== Assignment ==
The expected output is an exact copy of each line from the line with "Expand the MEHR dropdown in post composer" through the end of the data below, with no pictures in it.

☆ ☆ ☆

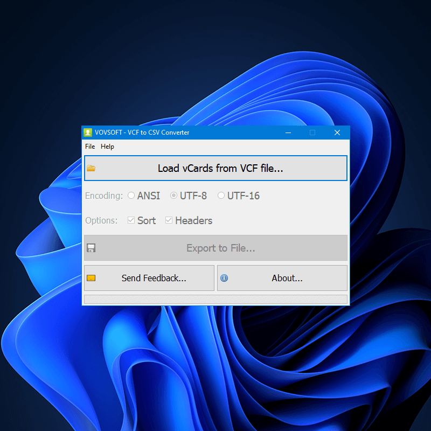This screenshot has width=431, height=431.
Task: Click the blue info icon on About button
Action: (x=224, y=277)
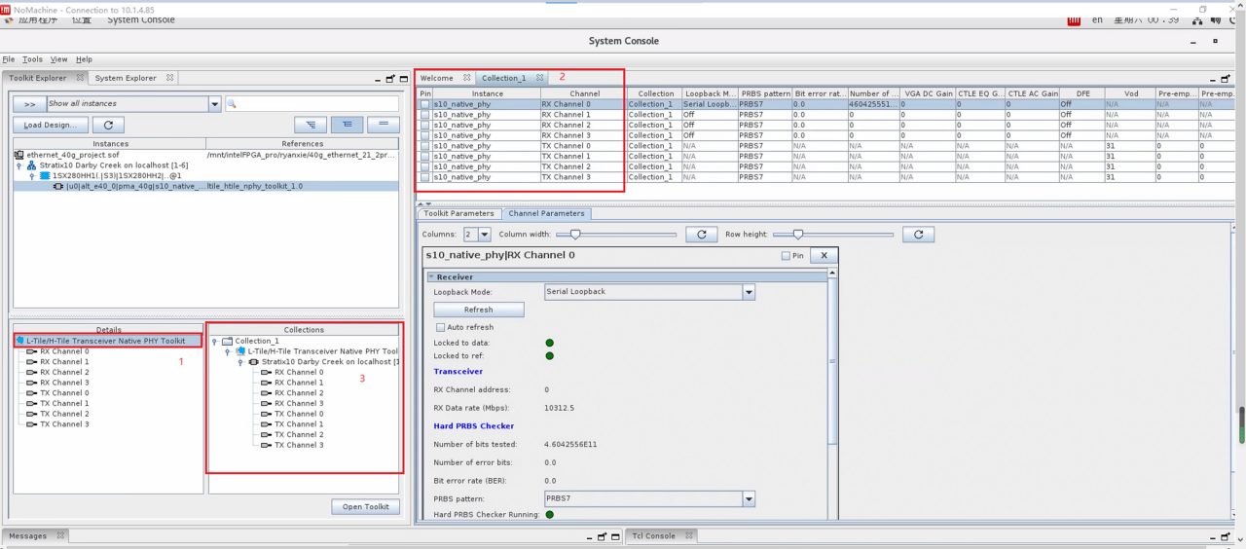
Task: Click the Open Toolkit button
Action: tap(365, 506)
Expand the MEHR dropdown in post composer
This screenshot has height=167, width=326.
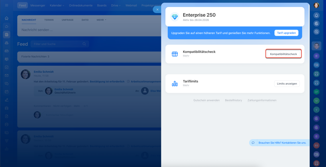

☆ ☆ ☆

== Completed exercise ==
Expand the MEHR dropdown in post composer
This screenshot has height=167, width=326.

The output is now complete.